In the US, nearly half of coders are over the age of 50, according to industry reports. The international picture is quite different. In India, the average age of a clinical coder is late 20s to early 30s. Workers are productivity-driven and focused, typically possess strong technology skills, and have a desire for lifelong careers in healthcare, according to offshore coding vendors.

These workers are production-focused and the offshore coding centers where they work have purposely-built production environments. Production goals must be balanced with quality assurance and accuracy, with coding auditing checks and balances already in place for established offshore coding centers.

International time differences remain an advantage for offshore coding. Turnaround time is faster as overseas coders work during US teams' downtimes. Communication about specific cases, physician queries, and other management functions, however, may be hindered by the time difference and must be accommodated through HIM workflow changes as described above.

The downside of offshore coders is their conservative coding patterns. By nature the offshore coder is fearful of miscoding a case, their ability to self-interpret medical record documentation is low, and additional levels of quality assurance review are needed.

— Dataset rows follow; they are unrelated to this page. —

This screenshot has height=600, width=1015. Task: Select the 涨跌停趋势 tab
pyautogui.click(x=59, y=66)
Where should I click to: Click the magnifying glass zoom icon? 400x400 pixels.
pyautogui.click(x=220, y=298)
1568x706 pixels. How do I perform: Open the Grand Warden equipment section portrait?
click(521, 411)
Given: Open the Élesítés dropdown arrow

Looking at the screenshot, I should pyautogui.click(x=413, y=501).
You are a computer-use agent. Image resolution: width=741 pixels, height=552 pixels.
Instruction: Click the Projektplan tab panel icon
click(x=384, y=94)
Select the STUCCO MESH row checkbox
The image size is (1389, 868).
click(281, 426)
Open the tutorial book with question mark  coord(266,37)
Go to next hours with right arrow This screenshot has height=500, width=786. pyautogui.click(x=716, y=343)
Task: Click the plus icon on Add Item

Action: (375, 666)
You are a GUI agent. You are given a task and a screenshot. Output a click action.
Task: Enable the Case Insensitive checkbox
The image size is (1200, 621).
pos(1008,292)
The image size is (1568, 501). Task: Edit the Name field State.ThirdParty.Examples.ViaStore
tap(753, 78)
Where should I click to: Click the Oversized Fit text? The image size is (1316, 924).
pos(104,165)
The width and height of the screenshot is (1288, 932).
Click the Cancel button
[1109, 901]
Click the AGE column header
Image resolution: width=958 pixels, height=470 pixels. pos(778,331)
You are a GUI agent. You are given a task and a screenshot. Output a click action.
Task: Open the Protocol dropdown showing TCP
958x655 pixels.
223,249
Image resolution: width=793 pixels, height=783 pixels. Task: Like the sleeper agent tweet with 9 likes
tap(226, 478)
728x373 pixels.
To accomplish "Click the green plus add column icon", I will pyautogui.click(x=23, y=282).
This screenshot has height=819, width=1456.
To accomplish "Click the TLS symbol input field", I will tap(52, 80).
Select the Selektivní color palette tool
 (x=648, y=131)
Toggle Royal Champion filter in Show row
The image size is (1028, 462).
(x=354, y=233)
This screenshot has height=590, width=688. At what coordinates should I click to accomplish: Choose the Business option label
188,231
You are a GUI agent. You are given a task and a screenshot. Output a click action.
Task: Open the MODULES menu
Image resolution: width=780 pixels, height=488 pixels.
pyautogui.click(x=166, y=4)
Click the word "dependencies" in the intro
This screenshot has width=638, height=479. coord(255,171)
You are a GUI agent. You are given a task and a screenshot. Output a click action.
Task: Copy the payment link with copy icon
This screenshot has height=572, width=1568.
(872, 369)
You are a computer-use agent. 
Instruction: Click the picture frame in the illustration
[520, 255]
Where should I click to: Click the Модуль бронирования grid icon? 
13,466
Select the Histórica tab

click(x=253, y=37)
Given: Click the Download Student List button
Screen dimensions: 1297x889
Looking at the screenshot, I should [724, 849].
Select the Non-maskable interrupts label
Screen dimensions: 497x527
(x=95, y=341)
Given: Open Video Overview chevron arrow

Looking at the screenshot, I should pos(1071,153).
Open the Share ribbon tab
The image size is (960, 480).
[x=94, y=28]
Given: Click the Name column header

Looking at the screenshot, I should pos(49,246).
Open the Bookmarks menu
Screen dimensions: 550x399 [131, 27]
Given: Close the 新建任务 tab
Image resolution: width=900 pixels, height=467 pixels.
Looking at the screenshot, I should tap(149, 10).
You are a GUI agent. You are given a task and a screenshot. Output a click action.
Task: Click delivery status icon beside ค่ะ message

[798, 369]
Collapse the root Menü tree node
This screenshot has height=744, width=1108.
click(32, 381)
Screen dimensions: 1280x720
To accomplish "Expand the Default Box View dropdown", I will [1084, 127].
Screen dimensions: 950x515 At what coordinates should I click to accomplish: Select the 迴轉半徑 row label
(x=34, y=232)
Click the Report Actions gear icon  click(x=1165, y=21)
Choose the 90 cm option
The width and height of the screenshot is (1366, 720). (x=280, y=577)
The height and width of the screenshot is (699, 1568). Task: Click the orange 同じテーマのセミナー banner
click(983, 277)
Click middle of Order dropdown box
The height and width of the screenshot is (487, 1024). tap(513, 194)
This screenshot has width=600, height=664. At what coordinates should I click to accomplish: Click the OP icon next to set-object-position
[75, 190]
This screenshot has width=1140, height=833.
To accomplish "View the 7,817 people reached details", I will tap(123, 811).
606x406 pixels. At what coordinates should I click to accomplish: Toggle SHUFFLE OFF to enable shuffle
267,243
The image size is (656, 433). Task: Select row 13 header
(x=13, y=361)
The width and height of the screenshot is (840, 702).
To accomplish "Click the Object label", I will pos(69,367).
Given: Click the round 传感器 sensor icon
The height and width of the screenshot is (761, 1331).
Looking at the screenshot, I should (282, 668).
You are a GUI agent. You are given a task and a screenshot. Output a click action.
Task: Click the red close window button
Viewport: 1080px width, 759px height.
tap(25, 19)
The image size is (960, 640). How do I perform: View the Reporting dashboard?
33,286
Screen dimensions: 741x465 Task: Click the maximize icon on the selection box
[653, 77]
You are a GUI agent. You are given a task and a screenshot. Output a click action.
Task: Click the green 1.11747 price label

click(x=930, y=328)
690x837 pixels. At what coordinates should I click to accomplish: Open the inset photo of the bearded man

Instead of thinking creatively and making their own coding decisions, offshore coders strictly abide by the coding rules and guidelines. The net effect is positive for coding compliance but may have a negative impact on reimbursement. With experience and time, offshore coders do improve and learn, which bodes well for US reliance on them in 2014 and beyond.

Taking the Next Step

With coding demands rising, resources dwindling, and capabilities improving, vendors have encouraged HIM professionals to take a second look at offshore coding services. Those interested can start by asking their current outsourced coding vendor about options for backup offshore support.

HIM professionals are encouraged to ask a lot of questions when making a decision on offshore coding. While travelling to India, the Philippines, or Central America may not be possible, certainly video interviews, virtual tours, and peer-to-peer references are. A thorough understanding of the complexities involved and benefits obtained will lead to better-informed decision making about offshore coding services. With ICD-10 fast approaching, some feel now is the time to give offshore coding a try.

Notes

  1. "Modern Healthcare's 23rd Annual Information Technology Survey." Modern Healthcare. March 2, 2013. http://www.modernhealthcare.com/article/20130302/DATA/130309999.
  2. AHIMA Foundation and TrustHCS. "The State of H.I.M.: A Study of the Impact of ICD-10, CDI, and CAC Initiatives within the Health Information Community." April 2013. http://info.trusthcs.com/state_of_him.
  3. Ibid.

Joseph J. Gurrieri (joe.gurrieri@himoncall.com) is vice president and chief operations officer and Karen M. Karban (karen.karban@himoncall.com) is director, coding integrity division at coding outsource vendor H.I.M. ON CALL.


Article citation:
Gurrieri, Joseph J; Karban, Karen M. "The Good, Bad, and Reality of Offshore Coding: Some Turn to Distant Shores to Fill US Coding Demands" Journal of AHIMA 84, no.9 (September 2013): 44-48.